Archiv der Kategorie: Pflanzenzucht

Samengewinnung bei Paprika (Peperoni)

Bei Paprika ist die Samengewinnung sehr einfach. Die grösste Schwierigkeit kann sein, dass gewisse Sorten oder Früchte nur wenige Samen enthalten – und bei Paprika ein relativ hoher Anteil an tauben (also nicht keimfähigen) Samen dabei ist. Manchmal können durchaus 70-80% der Samen ausfallen. Darum ist es sehr wichtig, dass die Tauben Samen gleich bei der Gewinnung des Saatguts ausgeschieden werden. Dies ist zum Glück ganz einfach möglich.

Ausserdem verkreuzen Paprika (und auch die Chilisorten) sehr leicht, so dass sie unbedingt gut isoliert angebaut werden müssen oder die einzelnen Pflanzen/Blüten eingetütet werden müssen.

Zur Samengewinnung werden vollreife, das heisst schön ausgefärbte Früchte benötigt. Die ersten Früchte einer Pflanze sind zu bevorzugen, da sie scheinbar am meisten keimfähiges Saatgut liefern. (Die Quelle dazu kann ich momentan leider nicht mehr auffinden. Ich habe es irgendwo gelesen.)

Die Früchte werden aufgeschnitten und das Kerngehäuse entnommen. Bei der hier bereits aufgeschnittenen Frucht sieht man gerade ein Beispiel mit sehr wenigen Kernen. Die andere (und schönere) Frucht hatte zum Glück etwas mehr Kerne.

Die Kerne werden in ein hohes Trinkglas mit Wasser gegeben und gut umgerührt.

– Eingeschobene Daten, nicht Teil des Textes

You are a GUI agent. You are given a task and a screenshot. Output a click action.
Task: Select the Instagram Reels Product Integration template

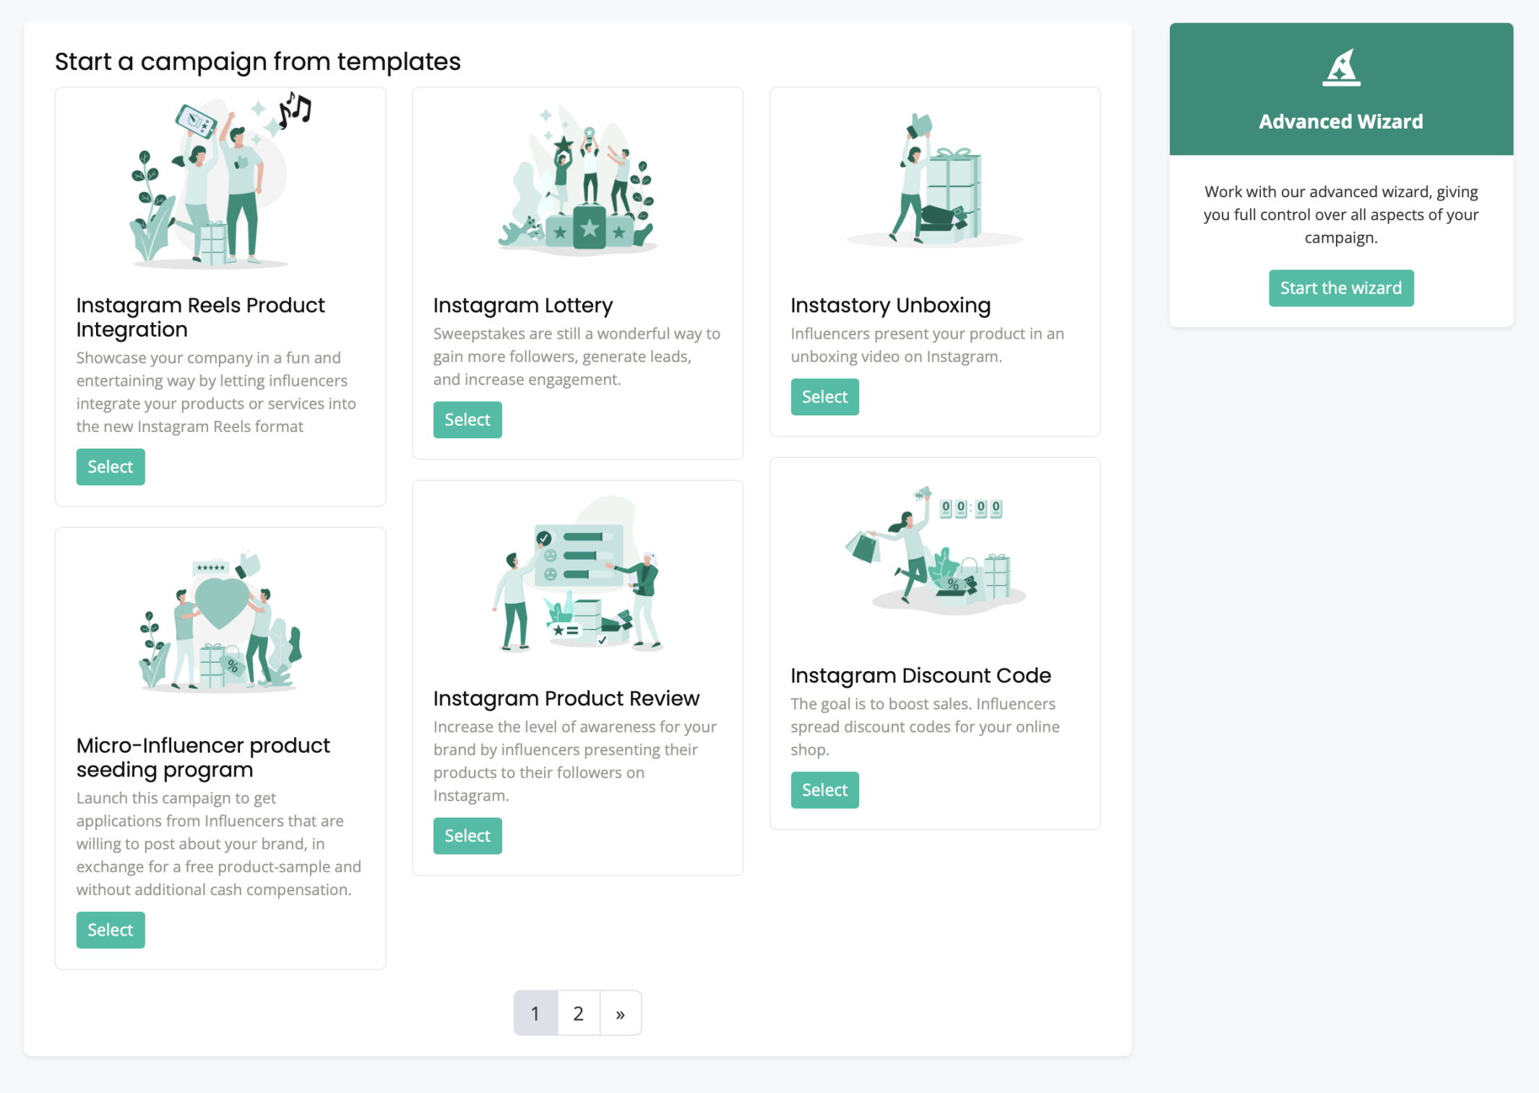[111, 467]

Und hier kommt nun der entscheidende Teil, will man im Frühjahr keine Enttäuschungen mit schlechten Keimquoten erleben: Im Bild oben sieht man dass sich einige Samen am Boden abgesetzt haben, und einige oben aufschwimmen. Die oben aufschwimmenden sind die tauben Samen! Sie können einfach sorgfälltig ausgeschüttet werden. Dann wird das Glas wieder mit Wasser gefüllt … und abgeleert. Bis man nur noch saubere „gute“ Samen hat.

Die guten und gereinigten Samen kippt man in ein feines Sieb und lässt sie gut abtropfen.

Dann kippe ich sie in einen Kaffeefilter, den ich zuvor sauber beschriftet habe. So können die Samen trocknen.

Sobald sie fertig getrocknet sind, werden sie in Papiertüten eingetütet.

Stecklinge von Handama im August

Heute gabs Handama zu essen. Beim Rüsten habe ich etwa 15-20cm lange Stängel geschnitten und die Blätter für die Pfanne abgepflückt. Jeweils das oberste Blatt oder die Triebspitze habe ich stehen gelassen und die Zweige in ein Glas mit Wasser gestellt und in der Küche stehen lassen. Daraus sollen neue Handama-Pflanzen werden, damit ich einige Reservepflanzen für den Überwinterungsversuch habe.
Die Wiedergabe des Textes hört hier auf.